Well, fuck that, says Alex Good and Steven W. Beattie, the authors of this Overrated Canadian Authors list.

First they explain the parameters of their list, and they even provide a biting comment right off the bat! "The rules of the game were pretty simple. We considered living authors only. Some established track record was required (breathe easy, Vincent Lam, your time has not yet come)."

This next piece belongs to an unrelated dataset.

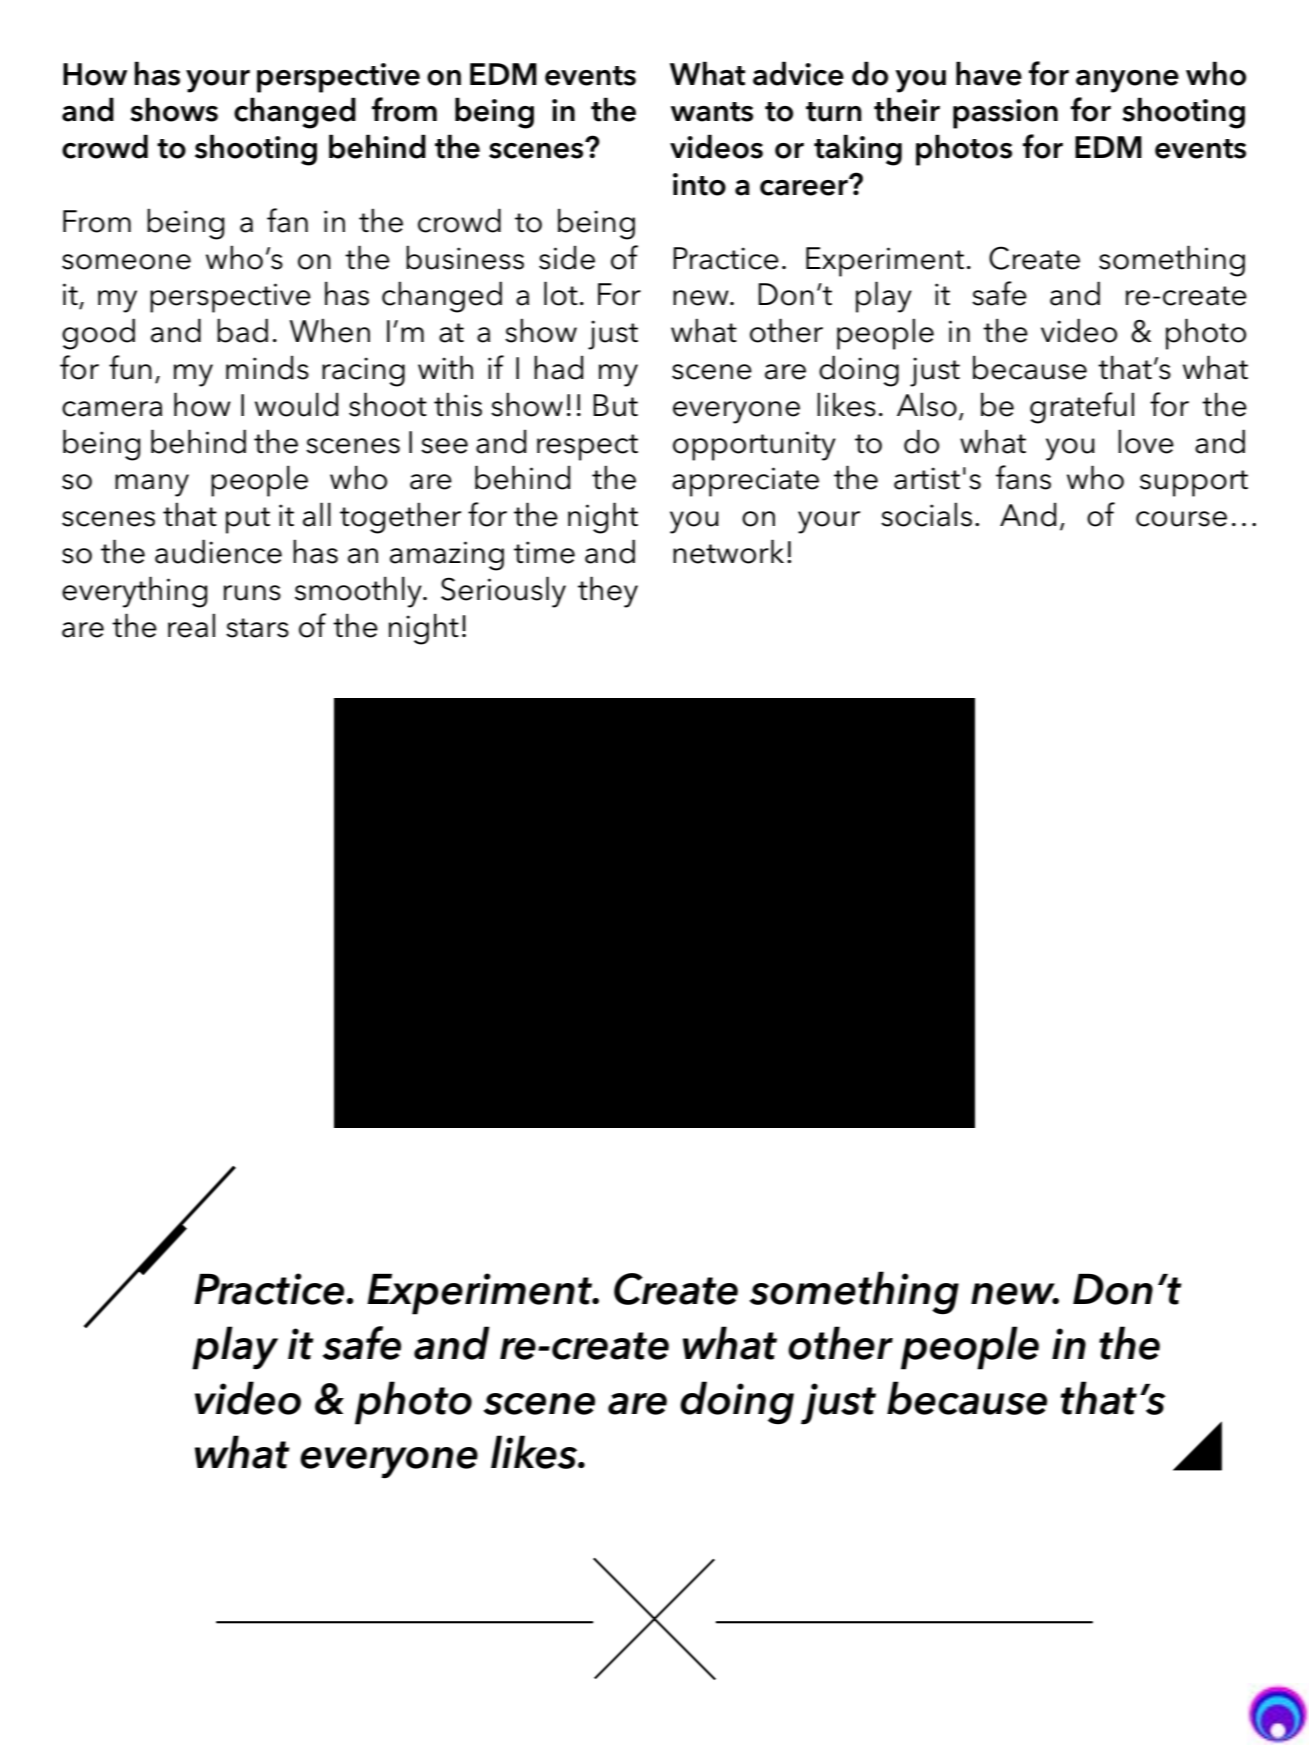 Image resolution: width=1309 pixels, height=1745 pixels. Describe the element at coordinates (296, 404) in the document. I see `would` at that location.
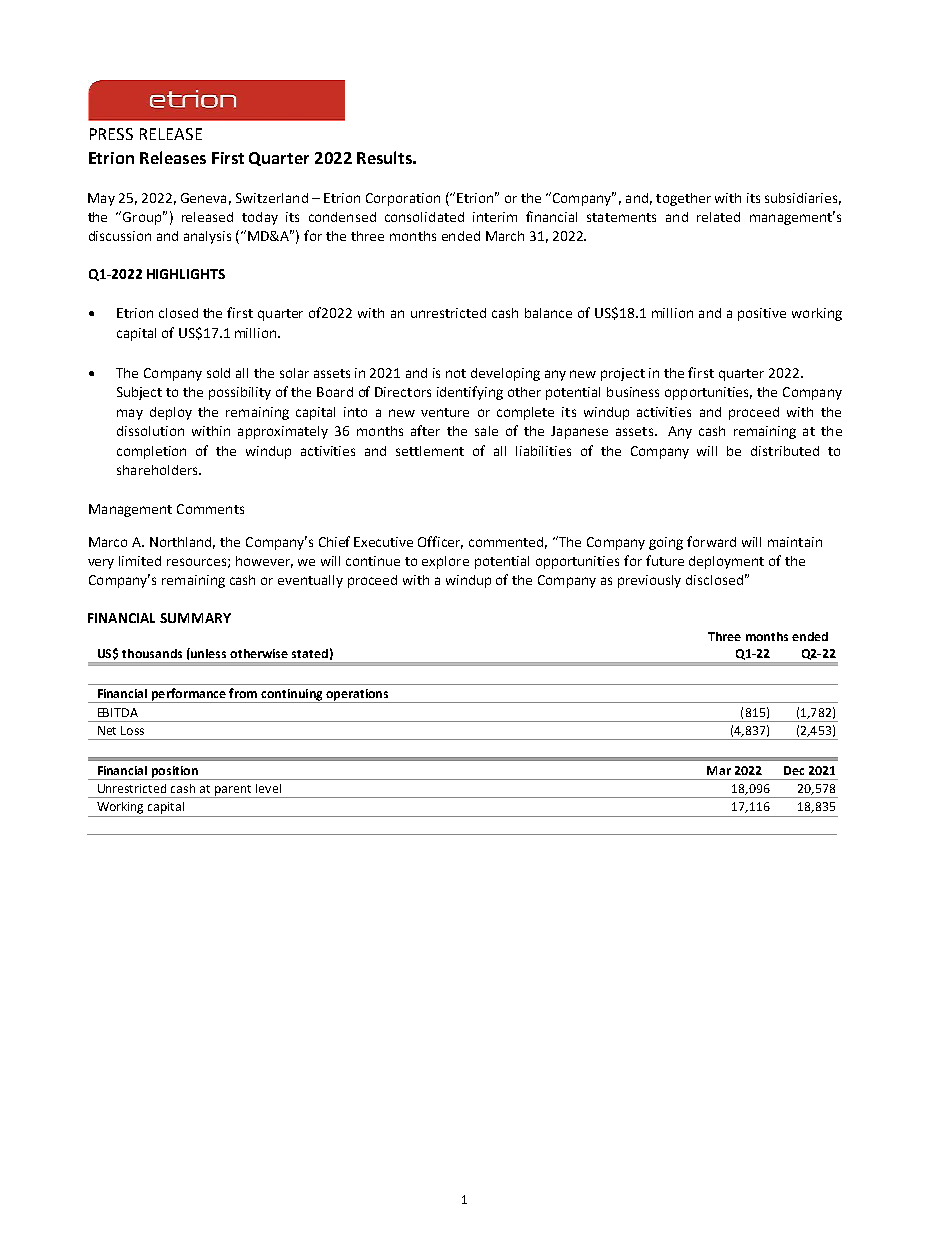  I want to click on together, so click(683, 199).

And then the claws really came out.

[My emphasis added below]

On David Adams Richards:
"Richards is a good example of an author, like the retirement-age Brits mentioned by Josipivici, who has kept at it long past his best-before date."

On Anne Michaels:
"Stuffed to the gills with abstruse metaphoric language and self-conscious, sonorous prose...[These books] are prime examples of Canadian fiction that is solipsistic, humourless, and alienating. Michaels' novels are emblematic of what gets lauded as great writing in this country: florid syntax married to heavy themes, often having to do with some combination of war, loss, and memory. They're the All Bran of CanLit: books that people read because they think they're good for them, not out of any expectation of pleasure of enjoyment."
[P.S. Someone obviously needs to get these guys a thesaurus...]


On John Ralston Saul:
"What followed was a slide into increasingly vague, unconvincing, and repetitive exercises in nationalist myth-making. Leading, inevitably, to his editorship of Penguin's dismal Extraordinary Canadians series, many of whose authors seem to have been culled from this list. Is there a Family Compact of bad writing in this country?"

On Douglas Coupland:
"In a seemingly endless series of twee commentaries on our post-postmodern, brand-obsessed age, Coupland has delighted in lampooning consumer culture by tossing into his work everything from cutesy line drawings to the 8,363 prime numbers between 10,000 and 100,000 -- all as if Kurt Vonnegut had never put pen to paper. What Coupland's apologists miss is that his lazy prose is every bit as self-conscious as that of Anne Michaels or Michael Ondaatje: he merely plays to the lowbrow end of the spectrum." 

On Erin Moure:
"She also demonstrates why people have taken to avoiding poetry so studiously. Cryptic without being particularly interesting, stricken with various political and linguistic theories, and barren of the sort of grace one typically looks to poetry to provide, it's all too easy to take a pass on."

On Jane Urquhart:
"The adjective reviewers and critics most often apply to Urquhart's writing is "lyrical," which should be sufficient in and of itself to secure her a place on this list...Urquhart, like many of the writers here, would do well to bear in mind Ray Robertson's admonition about "the literary value of not being boring."

On Michael Ondaatje:
"Surprise! What credibility would a list like this have if it didn't include the absurd figure of Michael Ondaatje, our very own poet laureate of pretentious, purple prose, our king of cliche, a sorcerer who has improbably managed for decades now to pass off his distinctive brand of inert slop as somehow being possessed of a "literary" value only detectable by prize juries, time-serving academics, and a handful of supine reviewers. It would all be laughable if not for the catastrophic effect the grotesque inflation of his reputation has had on Canadian writing..."

On Joseph Boyden:
"And did no one notice that the Manhattan sections of Through Black Spruce read as if the author had researched them by watching reruns of America's Next Top Model?"

On M.G. Vassanji:
"...Vassanji, aside from his comically stilted diction, is oblivious to the notion of a novel being informed by any personal sense of style. There are people writing prospectuses for mining companies who have more feel for the language. It's doubtful one could find an interesting sentence anywhere in his work. Further proof -- as if any more were needed! -- that prize juries in this country have a lot to answer for."

On Yann Martel:
"[Life of Pi] owes more than a little to Brazilian writer Moacyr Scilar's comic novel Max and the Cats (Martel may be the first institutional CanLit star of the Internet generation, where the line between appropriation and plagiarism is perilously blurry). He followed that up with the misguided Holocaust allegory Beatrice and Virgil, a book that became a bestseller despite savage reviews in the U.S. and Britain (Canadians critics, as if their wont, were more polite)."